DESCRIPTION OF THE TASK: Please quote exactly the opening lines of the data, from the first line to the one where "Expand the -3,20K surplus row chevron" appears.
-- DATA EXTRACT follows --
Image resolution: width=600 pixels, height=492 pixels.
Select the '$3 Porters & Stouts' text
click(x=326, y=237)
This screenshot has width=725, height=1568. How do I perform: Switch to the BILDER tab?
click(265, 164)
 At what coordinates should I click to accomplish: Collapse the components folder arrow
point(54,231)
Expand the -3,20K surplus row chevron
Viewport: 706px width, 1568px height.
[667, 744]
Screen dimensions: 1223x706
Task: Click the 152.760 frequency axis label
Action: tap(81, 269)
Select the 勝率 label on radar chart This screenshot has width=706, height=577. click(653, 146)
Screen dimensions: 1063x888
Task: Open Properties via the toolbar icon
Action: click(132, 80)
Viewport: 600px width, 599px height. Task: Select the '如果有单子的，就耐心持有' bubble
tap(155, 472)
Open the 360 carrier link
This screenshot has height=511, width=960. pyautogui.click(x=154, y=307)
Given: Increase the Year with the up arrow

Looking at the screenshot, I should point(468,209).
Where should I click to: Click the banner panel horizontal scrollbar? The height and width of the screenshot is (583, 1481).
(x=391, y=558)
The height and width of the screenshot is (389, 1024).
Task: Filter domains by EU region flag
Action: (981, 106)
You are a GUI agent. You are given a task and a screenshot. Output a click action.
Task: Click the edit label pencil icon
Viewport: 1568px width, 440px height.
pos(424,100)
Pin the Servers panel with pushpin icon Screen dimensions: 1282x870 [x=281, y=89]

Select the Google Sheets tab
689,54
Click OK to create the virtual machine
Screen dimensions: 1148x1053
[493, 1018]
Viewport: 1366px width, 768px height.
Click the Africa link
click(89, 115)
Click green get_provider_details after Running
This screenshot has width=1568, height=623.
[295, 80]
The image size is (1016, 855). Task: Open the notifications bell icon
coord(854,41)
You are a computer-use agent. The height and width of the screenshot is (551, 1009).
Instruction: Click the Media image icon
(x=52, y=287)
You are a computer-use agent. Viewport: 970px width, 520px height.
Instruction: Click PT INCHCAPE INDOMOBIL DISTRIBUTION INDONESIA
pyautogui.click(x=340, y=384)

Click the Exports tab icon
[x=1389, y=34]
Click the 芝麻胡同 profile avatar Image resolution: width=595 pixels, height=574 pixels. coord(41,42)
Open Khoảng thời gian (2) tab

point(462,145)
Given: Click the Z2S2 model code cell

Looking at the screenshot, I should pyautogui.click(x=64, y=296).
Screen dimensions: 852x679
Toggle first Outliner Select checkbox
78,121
-- DATA EXTRACT concluded --
RESPONSE TO THIS EXERCISE:
Image resolution: width=600 pixels, height=492 pixels.
Select the '$3 Porters & Stouts' text
click(x=326, y=237)
This screenshot has width=725, height=1568. How do I perform: Switch to the BILDER tab?
click(265, 164)
 At what coordinates should I click to accomplish: Collapse the components folder arrow
point(54,231)
Expand the -3,20K surplus row chevron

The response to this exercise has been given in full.